Equateur et avortement : les évêques remportent la première manche

01 Octobre, 2019
Provenance: fsspx.news

En Equateur, le projet de loi visant à décriminaliser l’avortement déposé par le gouvernement issu de la gauche bolivienne, a été rejeté à 5 voix près, lors de son examen au Parlement, le 18 septembre 2019. Le travail réalisé en amont par les évêques du pays auprès des députés, est loin d’y être pour rien. 

Quito : capitale équatorienne perchée à quelques 2 800 mètres d’altitude, là où l’air commence à se raréfier. Pas pour les nouveaux nés qui peuvent mieux respirer depuis que l’Assemblée nationale du pays a repoussé le projet de loi prévoyant la dépénalisation de l’avortement. 
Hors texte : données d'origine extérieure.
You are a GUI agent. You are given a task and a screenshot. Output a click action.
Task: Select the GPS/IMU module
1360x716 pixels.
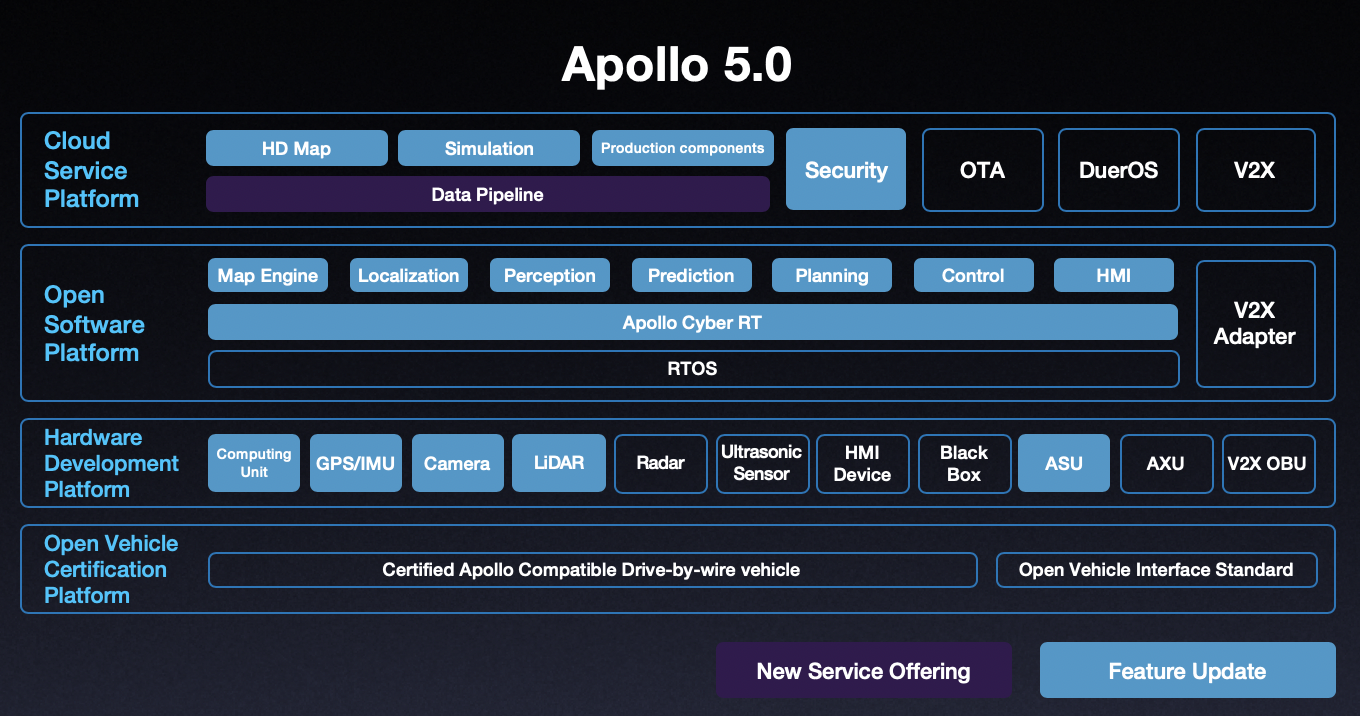(x=355, y=463)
Les partisans d’une dépénalisation de l’avortement y ont pourtant cru jusqu’au bout : ainsi, la veille du scrutin, la présidente de la commission des lois du Parlement, Ximena Peña, assurait que le projet recueillerait 75 voix en sa faveur. Mais en ce 18 septembre, le compteur du « oui » s'est arrêté à 65, à 5 voix de la victoire.  

« Nous nous réjouissons du résultat, mais demeurons également conscients que le travail doit se poursuivre, notamment au niveau éducatif et culturel, afin d’aider celles qui portent un enfant », a déclaré aussitôt Mgr Jose Alfredo Espinoza Mateus, archevêque de Quito et primat de l’Equateur. 

« Dans le débat de ces jours derniers - poursuit le prélat - il a été dit que l’avortement n’aurait été autorisé que dans les cas de violence contre la mère, mais ce n’est pas vrai, de nombreuses autres circonstances ont été mises en avant afin d’aller vers une légalisation pure et simple ». 

Si le projet de loi a été repoussé - de justesse il faut le souligner - c’est aussi parce que l’épiscopat a mené un intense travail d’explication auprès des parlementaires, comme le reconnaît l’archevêque de Quito : « tant au niveau de la conférence épiscopale qu’à celui de l’archidiocèse, nous avons fait un excellent travail en matière de contact et de dialogue avec les députés afin de les sensibiliser ». 

Mais les prélats équatoriens le savent : même s’ils ont mené un « travail intense qui a porté ses fruits », celui-ci « ne s'arrête pas et doit continuer », conclut Mgr Espinoza Mateus. 

Une détermination épiscopale que ne dédaignerait pas le poète latin Martial qui écrivit dans l’une de ses célèbres épigrammes : Accipe quam primum, brevis est occasio lucri ; que l’on peut traduire librement : « Il faut battre le fer quand il est chaud ».